Persistent cold fronts keep pushing through our area, and the much-needed rain is welcome.
But we would like some stable weather so we can stay on the water for more than one or two days a week.
With the scenario we have, it's not looking good for the weekend warriors. Offshore, the winds consistently have been in the 20-knot range, and that's just a little too much to have fun.
It hasn't been much better inshore.
With a 30-60 percent chance for rain, you may get a few hours of fishing in between the storms or wind. If you brave the elements, you may come up with some nice catches of trout, snook and redfish.
Last week, before the front, the fishing was getting great, with a good number of anglers scoring on large trout, reds and snook.
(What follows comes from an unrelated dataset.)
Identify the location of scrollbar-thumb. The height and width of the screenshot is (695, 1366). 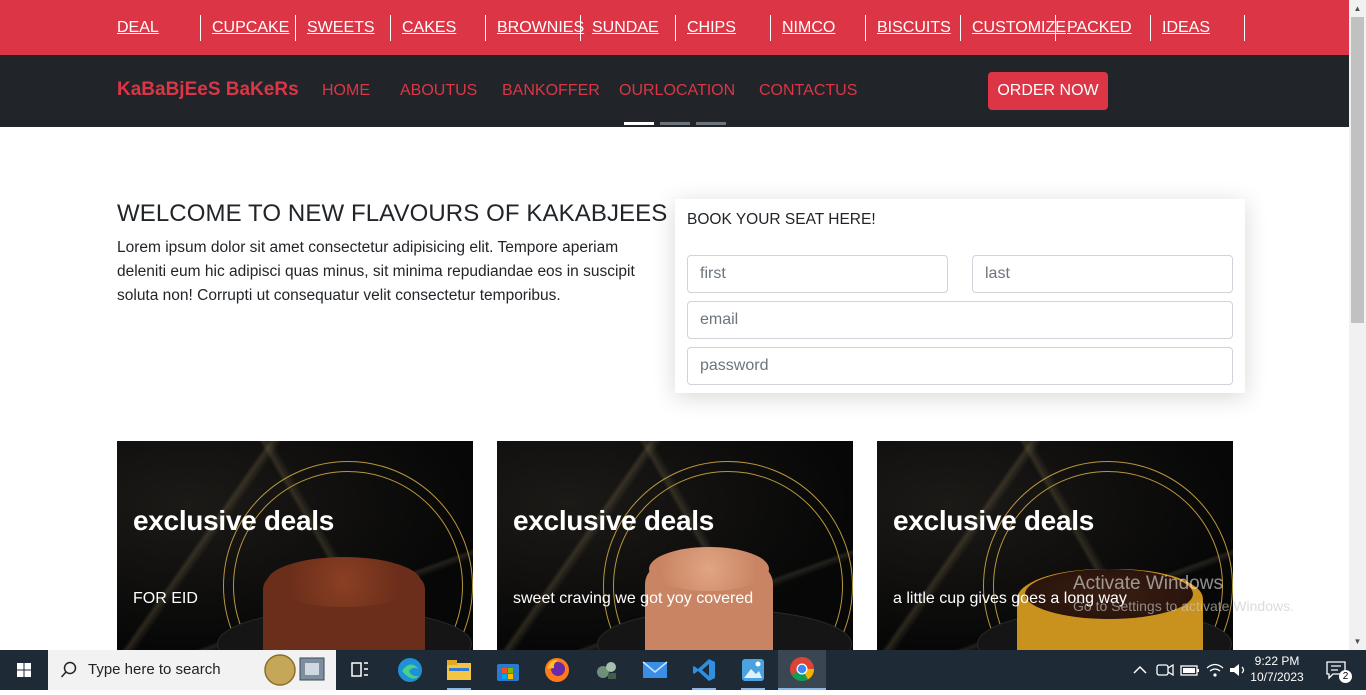
(1358, 170).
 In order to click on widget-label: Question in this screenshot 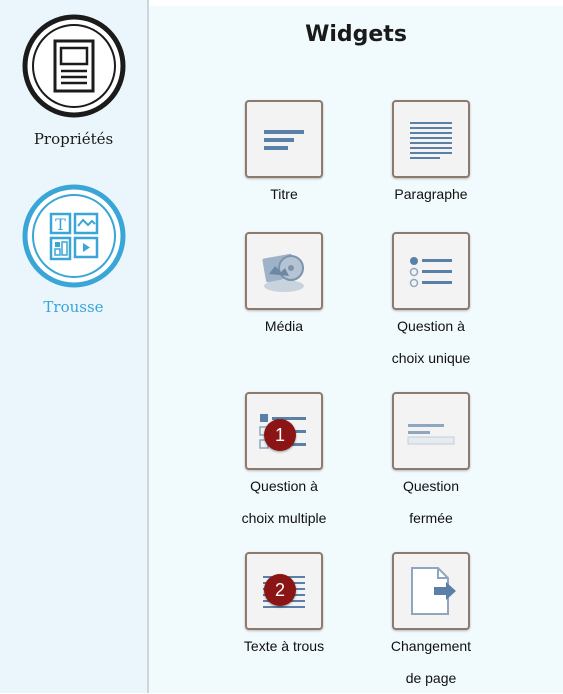, I will do `click(431, 486)`.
There even were stories of some large cobia showing up on the flats to the south of Gulf Harbors.
This time of year, the parade of pelagic species starts its trek north as the gulf water warms king mackerel, cobia and Spanish mackerel. Even bluefish and tripletail show up, so you never know what you will see.
Look for the trout on the deeper flats around Anclote Island and the North Sand Bar for starters. Try the flats off Hudson and around the Sea Pines Tripod, as well as the flats off Howard Park and around the Power Plant.
Redfish were in the shallow back bays around the oyster bars doing the shuffle from bar to bar in search of food. White bait had started to show up consistently until the change of weather, but it should be back with the warming water.
Be patient. Try grassy areas in about 4 to 6 feet of water and use a net that's big and heavy so you can get the bait.
The snook action was pretty good and should be getting better every day. Try fishing areas with moving water, such as creeks, residential canals and area rivers.
Live bait has been the key to the best action, but don't think that artificials won't work.Use top-water plugs, soft plastics or jigs and one of my favorites _ a rattle trap.
Offshore, things are not looking good until the weather breaks long enough for you to make a run, but things were starting to heat up just before last week.
As the weather slows, look for the water to clear up and the bait to move in with Spanish and king mackerel, bonita and grouper.